Even children too young to write often enjoy the process of keeping a journal. Holman helps them write down their thoughts by listening to their stories or poetry and recording them in the journal. She does this by walking them through the experience they want to write about: What does it smell like? Taste like? Feel like? After that, she transcribes their responses.

"When I read it back to them, they say, 'Wow! I wrote that?' We tack it on the bulletin board. When I come back, it opens up a window to talk about the hard stuff."

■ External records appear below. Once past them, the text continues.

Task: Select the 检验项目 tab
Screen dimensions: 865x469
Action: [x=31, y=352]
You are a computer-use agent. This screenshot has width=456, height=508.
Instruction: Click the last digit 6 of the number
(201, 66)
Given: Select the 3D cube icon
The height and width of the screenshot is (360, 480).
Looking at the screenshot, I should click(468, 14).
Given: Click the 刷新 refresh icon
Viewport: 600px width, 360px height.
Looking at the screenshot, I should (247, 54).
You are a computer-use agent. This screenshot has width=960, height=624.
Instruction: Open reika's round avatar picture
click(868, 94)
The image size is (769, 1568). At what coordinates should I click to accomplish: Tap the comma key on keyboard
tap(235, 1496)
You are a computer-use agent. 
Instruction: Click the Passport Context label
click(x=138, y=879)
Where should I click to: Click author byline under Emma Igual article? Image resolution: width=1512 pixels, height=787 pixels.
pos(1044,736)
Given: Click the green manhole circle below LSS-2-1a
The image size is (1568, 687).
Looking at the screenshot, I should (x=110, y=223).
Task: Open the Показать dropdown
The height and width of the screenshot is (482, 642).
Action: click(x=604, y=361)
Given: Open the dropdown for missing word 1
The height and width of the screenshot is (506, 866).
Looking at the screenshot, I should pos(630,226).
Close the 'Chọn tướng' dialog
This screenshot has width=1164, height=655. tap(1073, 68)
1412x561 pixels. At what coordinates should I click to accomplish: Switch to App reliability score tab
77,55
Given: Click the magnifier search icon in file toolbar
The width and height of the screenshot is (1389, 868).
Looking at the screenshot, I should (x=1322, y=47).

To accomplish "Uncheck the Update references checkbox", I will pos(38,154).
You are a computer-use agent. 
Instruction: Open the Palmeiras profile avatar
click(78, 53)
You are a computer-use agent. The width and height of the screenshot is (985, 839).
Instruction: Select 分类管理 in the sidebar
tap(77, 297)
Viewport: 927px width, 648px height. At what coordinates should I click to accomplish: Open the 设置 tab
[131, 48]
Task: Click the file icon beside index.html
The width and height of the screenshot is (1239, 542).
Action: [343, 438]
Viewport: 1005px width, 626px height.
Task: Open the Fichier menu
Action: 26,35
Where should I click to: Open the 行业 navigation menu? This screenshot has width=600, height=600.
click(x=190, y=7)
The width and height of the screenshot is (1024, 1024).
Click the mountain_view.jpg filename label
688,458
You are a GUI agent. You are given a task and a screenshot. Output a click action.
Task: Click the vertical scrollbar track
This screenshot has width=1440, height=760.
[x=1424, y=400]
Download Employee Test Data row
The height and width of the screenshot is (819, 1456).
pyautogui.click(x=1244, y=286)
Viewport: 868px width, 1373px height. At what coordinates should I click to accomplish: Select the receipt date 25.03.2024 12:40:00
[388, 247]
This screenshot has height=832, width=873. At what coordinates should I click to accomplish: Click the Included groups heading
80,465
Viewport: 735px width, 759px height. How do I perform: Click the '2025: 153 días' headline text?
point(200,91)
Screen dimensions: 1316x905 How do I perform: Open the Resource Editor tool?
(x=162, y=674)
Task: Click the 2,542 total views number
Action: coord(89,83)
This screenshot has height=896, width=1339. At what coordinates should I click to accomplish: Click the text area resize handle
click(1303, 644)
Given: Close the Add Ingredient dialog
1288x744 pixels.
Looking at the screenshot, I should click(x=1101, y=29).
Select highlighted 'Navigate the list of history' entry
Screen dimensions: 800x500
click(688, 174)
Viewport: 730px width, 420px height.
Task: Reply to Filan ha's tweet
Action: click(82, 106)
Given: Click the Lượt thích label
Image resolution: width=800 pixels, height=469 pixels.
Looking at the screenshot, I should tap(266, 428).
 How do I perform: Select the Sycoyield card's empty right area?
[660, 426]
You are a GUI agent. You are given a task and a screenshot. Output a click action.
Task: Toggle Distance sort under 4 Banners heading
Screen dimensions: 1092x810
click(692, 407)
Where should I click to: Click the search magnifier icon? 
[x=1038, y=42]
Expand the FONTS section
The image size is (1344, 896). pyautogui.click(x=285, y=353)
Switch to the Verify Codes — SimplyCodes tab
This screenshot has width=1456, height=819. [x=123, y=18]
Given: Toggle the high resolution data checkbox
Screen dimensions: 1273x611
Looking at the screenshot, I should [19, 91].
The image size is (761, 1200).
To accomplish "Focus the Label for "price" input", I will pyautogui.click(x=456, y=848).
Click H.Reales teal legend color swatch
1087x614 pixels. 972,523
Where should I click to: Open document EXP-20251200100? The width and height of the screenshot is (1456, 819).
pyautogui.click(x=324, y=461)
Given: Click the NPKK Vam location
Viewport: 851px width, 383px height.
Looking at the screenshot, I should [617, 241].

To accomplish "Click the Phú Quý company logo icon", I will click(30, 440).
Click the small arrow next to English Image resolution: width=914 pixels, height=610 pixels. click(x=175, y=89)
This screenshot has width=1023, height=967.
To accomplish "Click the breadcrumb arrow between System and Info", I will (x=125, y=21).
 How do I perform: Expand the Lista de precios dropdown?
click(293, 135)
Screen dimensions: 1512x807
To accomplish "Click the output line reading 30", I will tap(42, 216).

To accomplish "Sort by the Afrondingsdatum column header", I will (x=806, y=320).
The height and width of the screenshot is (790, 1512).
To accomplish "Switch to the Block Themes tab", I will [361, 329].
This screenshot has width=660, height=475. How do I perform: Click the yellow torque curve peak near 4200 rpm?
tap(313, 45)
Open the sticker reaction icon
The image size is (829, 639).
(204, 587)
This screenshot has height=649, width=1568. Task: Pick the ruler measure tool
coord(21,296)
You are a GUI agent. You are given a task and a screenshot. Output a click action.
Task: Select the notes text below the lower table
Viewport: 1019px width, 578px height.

The hard stuff is told by people such as a 16-year-old boy, in and out of the hospital since he was a toddler. He told Holman he couldn't open up his hospital window and scream, so his journal became the place where he screamed.

Or the mother who told Holman she used her journal to "get it out without taking somebody out."

Or the suicidal girl who, after failing to respond to several psychiatrists, picked up a journal and started writing - and kept on.

Said Holman: "The frustration level is high when you're undergoing treatment in a hospital. You have to say yes all the time. I tell them, 'You can say no to me,' and patients love that."

Few patients or their families have said "no" to Holman when she has come to their hospital door.

"They work with me through what some would consider unbearable pain," she said. "They'll be having blood taken or vomiting while we're working together, but they want me to stay and finish the task."

Writing in a journal may help, in fact, with the healing process. A study published last year in the Journal of the American Medical Association showed a decrease in symptomatology among arthritis and asthma sufferers who kept a journal. Although Holman can't say whether Duke's journal program has induced quantifiable healing, she believes great worth exists in the writing process.

"I see the patients' faces brighten when I come in; I see stress being released."

Holman shares an affinity with her patients. Life with a schizophrenic mother was intense, she said, so she can empathize somewhat with patients going through intense experiences.

"I've dealt with plenty of mental health professionals over the years, but nothing has helped manage stress and transform pain like a blank piece of paper and a pen," she said. "Writing has been healing for me, and it can be for others. Writing can allow folks to take experiences they can't articulate and transform them into something beautiful that speaks to someone else.